Geely, por su parte, también tiene motivos de peso para mirar hacia Europa —y hacia Almussafes—. Producir vehículos en suelo comunitario le permitiría esquivar los aranceles de hasta el 37,6% que la Unión Europea ha impuesto a los coches eléctricos fabricados en China, ante el temor a una avalancha de modelos subvencionados. No es casualidad que otros grupos chinos ya estén siguiendo la misma estrategia, aliándose con fabricantes europeos para producir dentro de la UE, como en el caso de Chery con Ebro en Barcelona. 

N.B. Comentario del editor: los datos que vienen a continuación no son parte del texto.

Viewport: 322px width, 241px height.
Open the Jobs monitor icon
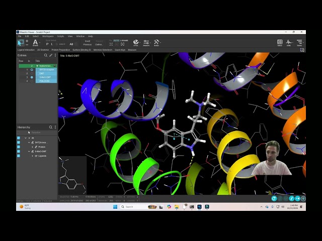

Además, Geely se encuentra en pleno proceso de expansión en España y en Europa con una ambiciosa expanción en marcha para multiplicar sus ventas fuera de China. En ese contexto, Geely acaba de llegar a un acuerdo con Renautl para producir sus vehículos en la planta de la marca francesa en Brasil

En ese contexto, la planta valenciana podría convertirse en una puerta de entrada privilegiada para Geely al mercado europeo. El grupo chino, propietario de marcas como Volvo, Polestar, Zeekr o Lynk & Co, ha demostrado una notable habilidad para tejer alianzas internacionales. De hecho, no sería la primera vez que Ford y Geely cruzan sus caminos: fue la propia Ford quien vendió Volvo al grupo chino en 2010.

Producción bajo mínimos de Ford en Valencia

En 2025, salieron de la fábrica de Ford de Valencia un total de 98.500 vehículos, una cifra muy por debajo de la capacidad de hasta 400.000 unidades. La planta se ha quedado solo con el modelo Kuga tras la desaparición del Mondeo, C-Max y S-Max y el traslado de las furgonetas compactas. La plantilla de casi 4.000 empleados, se encuentra en un expediente de regulación temporal de empleo (ERTE) especial por causa de fuerza mayor, denominado Mecanimso RED, hasta le prometida llegada de un modelo híbrido nuevo a mediados de 2027 tras la marcha atrás de Ford en la asignación de nuevos turismos eléctricos.

Sin embargo, el posible acuerdo no está exento de sombras. Cualquier colaboración tecnológica profunda —especialmente en ámbitos como el software o la conectividad— podría levantar recelos políticos, sobre todo en Estados Unidos. Las restricciones impuestas en los últimos años al uso de tecnología china en vehículos conectados siguen vigentes, y un acercamiento excesivo podría generar tensiones regulatorias. Esa reacción en contra ya se pudo ver con el anuncio de negociaciones entre Ford y el grupo chino BYD para utilizar sus baterías fuera de EEUU, algo que no sentó nada bien al Gobierno de Donald Trump.

En Europa, el debate es distinto. Aquí la cuestión clave es industrial y social: ¿puede esta alianza garantizar carga de trabajo y empleo estable en Almussafes? Para una planta que ha vivido con la amenaza constante de nuevos ajustes, la llegada de modelos adicionales —aunque no lleven el óvalo de Ford en el capó— sería oxígeno puro a corto y medio plazo.